To the extent that very young infants with or at risk for ASD choose to pursue repetitive object play (Ozonoff et al., 2008) and fail to acquire joint attention, imitation, and other social communication skills that support typical language acquisition (Mundy, Sigman & Kasari, 1990; Rogers, Hepburn, Stackhouse, & Wehner, 2003), atypical development may be exacerbated. Ozonoff and colleagues (Ozonoff et al., 2008) documented the presence of elevated repetitive and restricted object play as early as 12 months of age and three other studies characterized atypical use of objects in the toddler/preschool period among children with ASD (Bruckner & Yoder, 2007; Mottron et al., 2007; Wetherby et al., 2004). Across these studies, the kinds of behaviors observed included reduced exploration as well as rotating, spinning, twirling, rolling, tapping, banging, rubbing, lining up and unusual visual inspection of or peering at objects. Of great interest for understanding the impact of the ASD advantage in clinical presentation, Ozonoff and colleagues (Ozonoff et al., 2008) reported that the most common repetitive behavior was atypical visual inspection, which was present in seven of the nine 12-month-old infants later diagnosed with ASD. Moreover, there was stability in repetitive behaviors between 12 and 36 months of age and atypical repetitive behaviors at 12 months were associated with lower social-communication scores on the ADOS and lower developmental outcomes on the Mullen Scales of Early Learning.

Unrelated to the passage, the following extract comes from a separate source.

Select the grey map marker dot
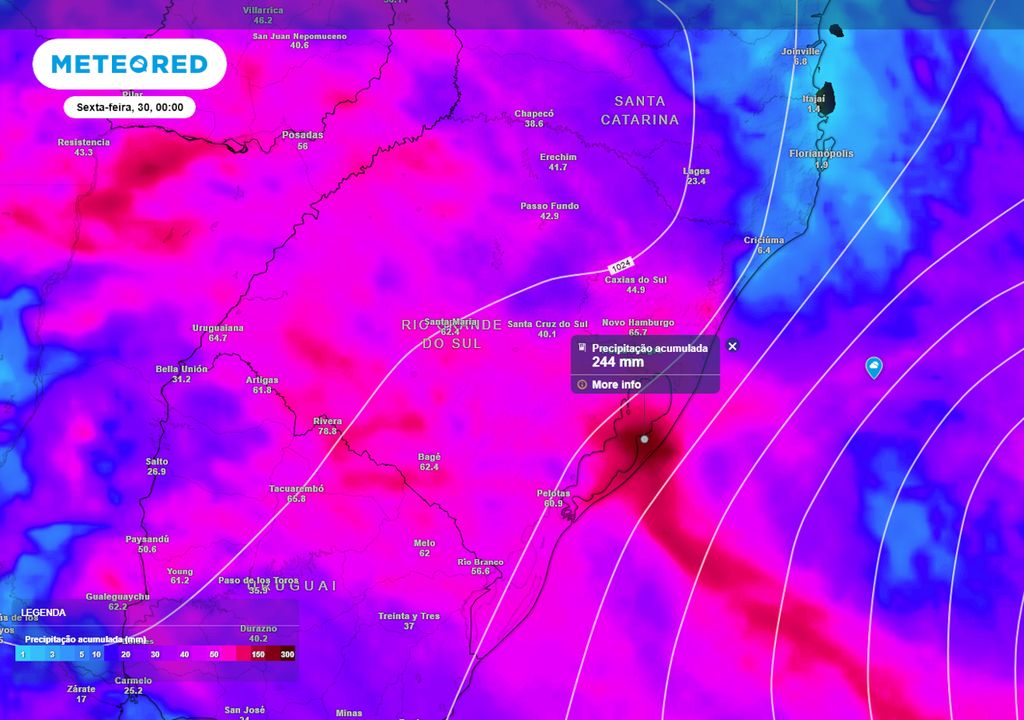(645, 439)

Consistent with relations between restricted and repetitive object play and broader development, restricted object use, which was defined as the number of toys that children engaged with in a differentiated manner when a set array of toys was presented, was associated with poorer joint attention, social engagement, and imitation skills (Bruckner & Yoder, 2007). Moreover, Wetherby and colleagues (2004) reported that the rate of repetitive behaviors in the second year of life was significantly correlated with ASD outcome at 36 months of age. Sasson and colleagues (Sasson, Turner-Brown, Holtzclaw, Lam, & Bodfish, 2008) used a passive viewing task of social and nonsocial stimuli, and within the second set they included a subset of stimuli chosen to be of high interest to children with ASD (e.g., trains, planes). In both school-age and preschool-age children (Sasson et al., 2011), the stimuli selected for high interest in children in ASD were, in fact, more visually engaging for this group. Importantly, in the older children, longer exploration of non-social stimuli was associated with parent report of increased repetitive behaviors.

Thus, these studies not only highlight the early emergence of restricted and repetitive behaviors in children affected with ASD, but also provide preliminary evidence in support of the potentially important role that visual attention is playing in developmental outcomes.

Dynamic, developmental theories hold promise for early intervention efforts as it may be possible to use deeper understanding of emerging attentional proclivities in children at risk or evidencing early signs to redirect them toward more typical learning experiences that can promote optimal social and communicative development. Thus, just as visual search performance has been associated with concurrent symptom severity (e.g. Joseph et al., 2009), it might inform decisions regarding intervention response and/or aspects of developmental course.

Acknowledgments

This research was supported by National Institutes of Health Grant 2R15EY017985 awarded to EB and ZK and by the University of Massachusetts Presidential Science and Technology Award awarded to ZK, EB and ASC.

Footnotes

1

It is important to note that an opposite trend, namely increased distractibility has also been reported in ASD. Burack (1994) tested a small group of extremely low-functioning (N = 12, mean IQ = 49.5) adults with ASD and suggested that there is a general selective attention deficit in autism. Many authors since this early report have demonstrated (e.g. Remington, Swettenham, Campbell, & Coleman, 2009) evidence for the contrary. A general selective attention deficit is also in contrast with the findings of the large body of research on ASD advantage in visual search reviewed in this paper.